January 2020
Transformative Vestries

Parte de un cuerpo

Al mismo tiempo en que escribo esto, estoy tratando de salvar un retiro de un fin de semana. Uno de mis compañeros de clase del seminario y yo habíamos estado planeando el retiro por meses y ahora, un día antes de que ocurriera, se canceló a causa de una situación completamente fuera de nuestro control. En medio de mi tristeza y desilusión, y mediante una serie de correos electrónicos y textos, elaboramos una segunda opción. Los líderes y dos interesados de la organización que iba a participar en el retiro se iban a reunir. Me siento optimista de que algo saldrá de todo esto, tal vez no lo que yo esperaba, pero seguramente algo bueno, algo de Dios. Y recuerdo las muchas veces en que había ocurrido algo similar cuando fui guardián de mi iglesia local.
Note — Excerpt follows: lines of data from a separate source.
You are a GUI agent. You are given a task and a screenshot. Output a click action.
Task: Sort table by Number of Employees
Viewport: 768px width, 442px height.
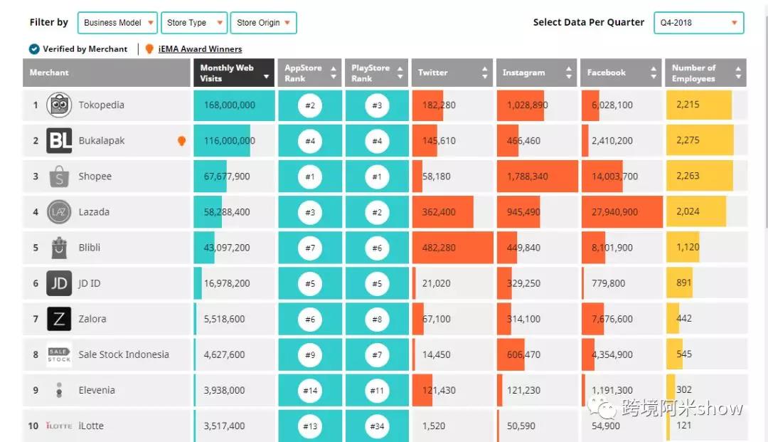(x=705, y=73)
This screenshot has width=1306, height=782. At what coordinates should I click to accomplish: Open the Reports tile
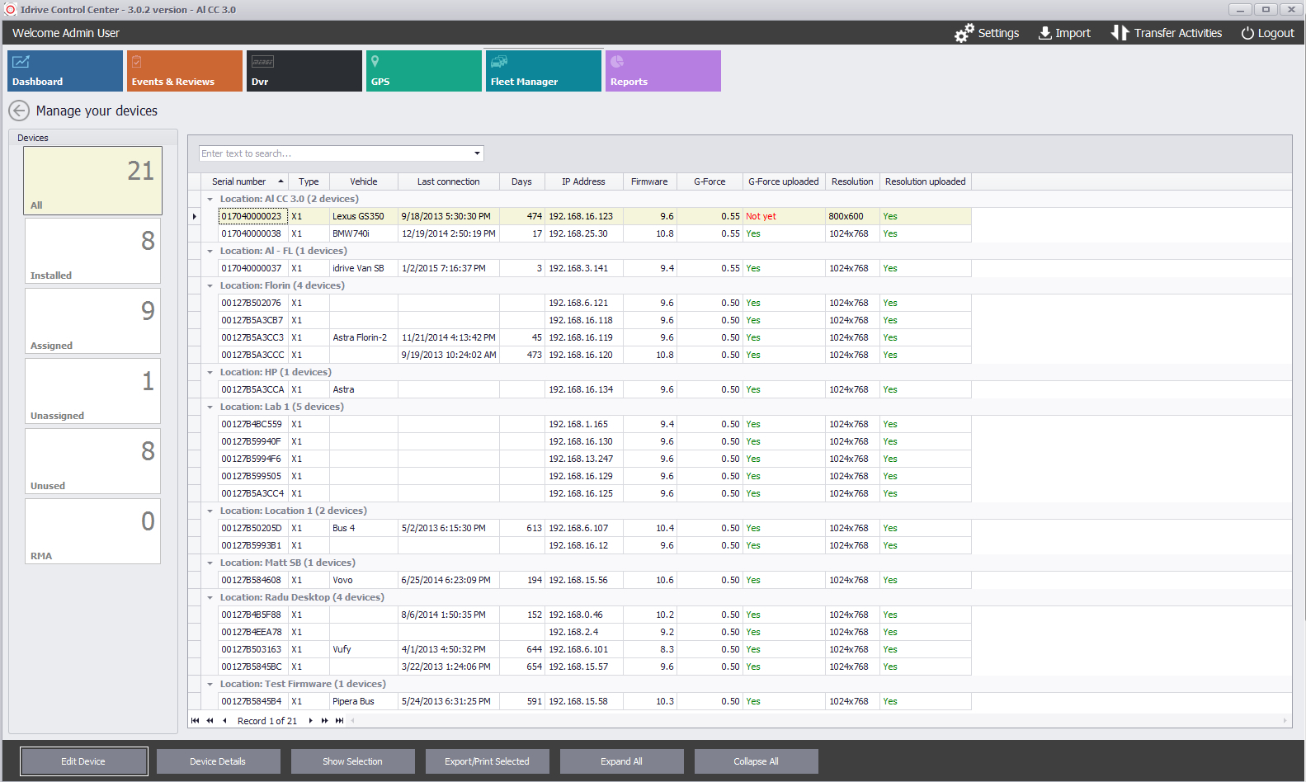pyautogui.click(x=662, y=71)
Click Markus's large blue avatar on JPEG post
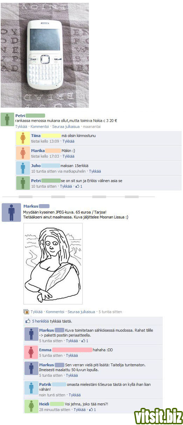The height and width of the screenshot is (425, 183). point(12,212)
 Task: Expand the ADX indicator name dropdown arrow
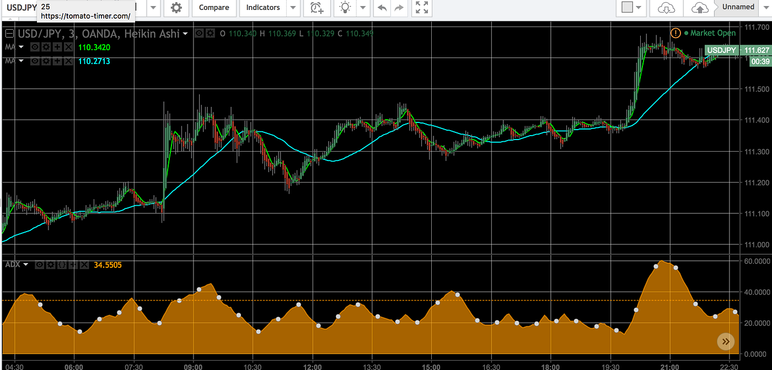pos(26,265)
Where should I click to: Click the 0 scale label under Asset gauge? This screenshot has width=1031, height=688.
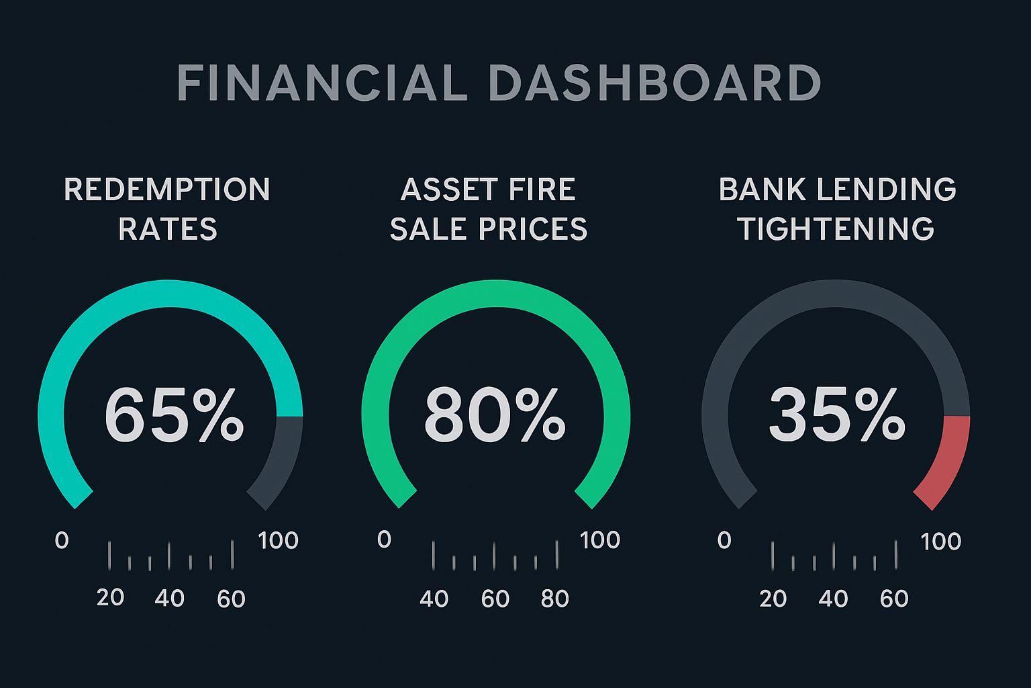pos(384,540)
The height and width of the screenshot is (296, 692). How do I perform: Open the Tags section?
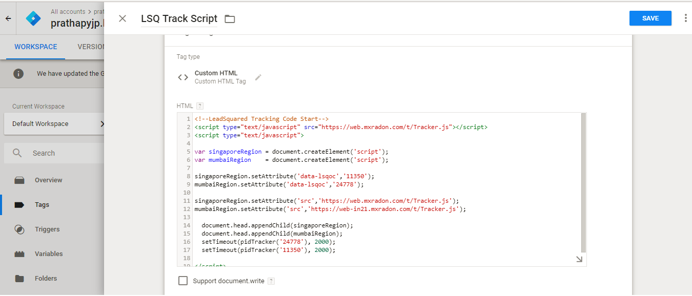point(42,205)
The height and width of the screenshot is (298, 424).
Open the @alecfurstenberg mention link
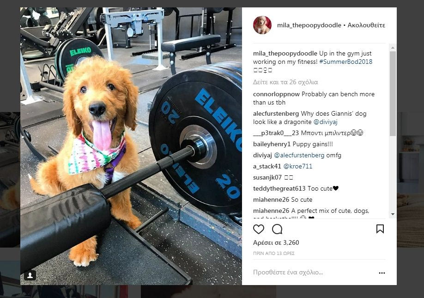pyautogui.click(x=299, y=155)
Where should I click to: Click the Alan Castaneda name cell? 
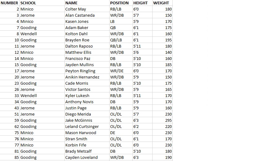click(x=80, y=15)
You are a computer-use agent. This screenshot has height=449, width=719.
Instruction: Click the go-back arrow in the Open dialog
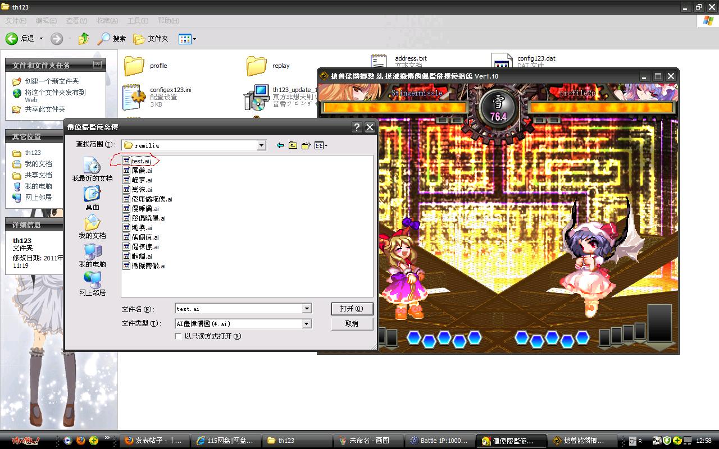click(x=280, y=145)
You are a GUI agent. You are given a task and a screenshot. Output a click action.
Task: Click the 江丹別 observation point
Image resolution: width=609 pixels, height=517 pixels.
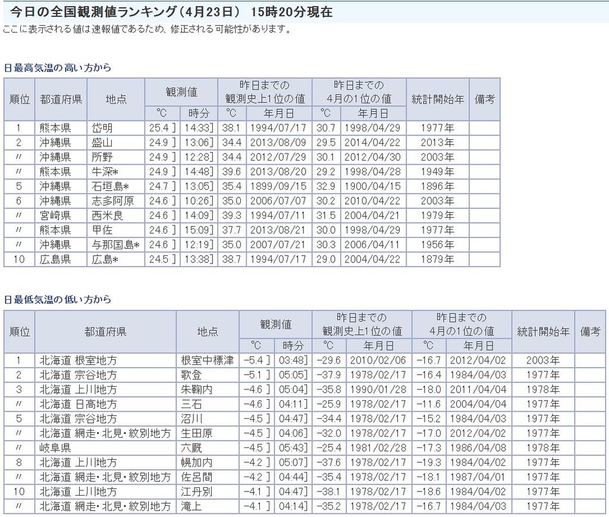click(x=196, y=492)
Cuando me pidieron que fuera guardián, ya había sido miembro de St. George’s en Newburgh por más de diez años. Me había confirmado, había visto a nuestras hijas ser acólitas y me había casado en esa iglesia. Mi esposa y yo habíamos cantado juntas en el coro por años y ambas habíamos integrado la junta parroquial. Sin embargo, había algo diferente sobre esto, algo que me atrajo e indudablemente me cambió.

Un amigo me advirtió sobre aceptar un nombramiento de guardián. “Arruinará tu espiritualidad”, me dijo. “Vas a estar tratando de alabar a Dios y notarás las rajaduras en el enlucido y todas las cosas que haya que reparar. Además, la gente acudirá a ti en la hora del convivio con todo tipo de problemas”. Sí, todo eso resultó ser cierto, pero la predicción de mi amigo no se convirtió en realidad. De hecho, me ocurrió lo opuesto: el trabajo, incluso con sus problemas y frustraciones, despertó enormemente mi vida espiritual.

Me dieron el cargo de guardián de la propiedad, algo sobre lo que sabía poco y nada. Aparte de haber matado un insecto de vez en cuando o de haber desatorado el inodoro, no tenía mayores conocimientos al respecto. Así que, en mis primeras reuniones, el comité de edificios y yo recorrimos las instalaciones para que viera y aprendiera acerca de todo. Subimos al campanario y nos agachamos para recorrer el laberíntico sótano con piso de tierra, lleno de reliquias de épocas pasadas. Y en ese comité estuve receptiva a ver por primera vez un ejemplo viviente del Cuerpo de Cristo, en el que todos hacían su parte para la iglesia casi sin un presupuesto para el edificio, discretamente y sin fanfarria.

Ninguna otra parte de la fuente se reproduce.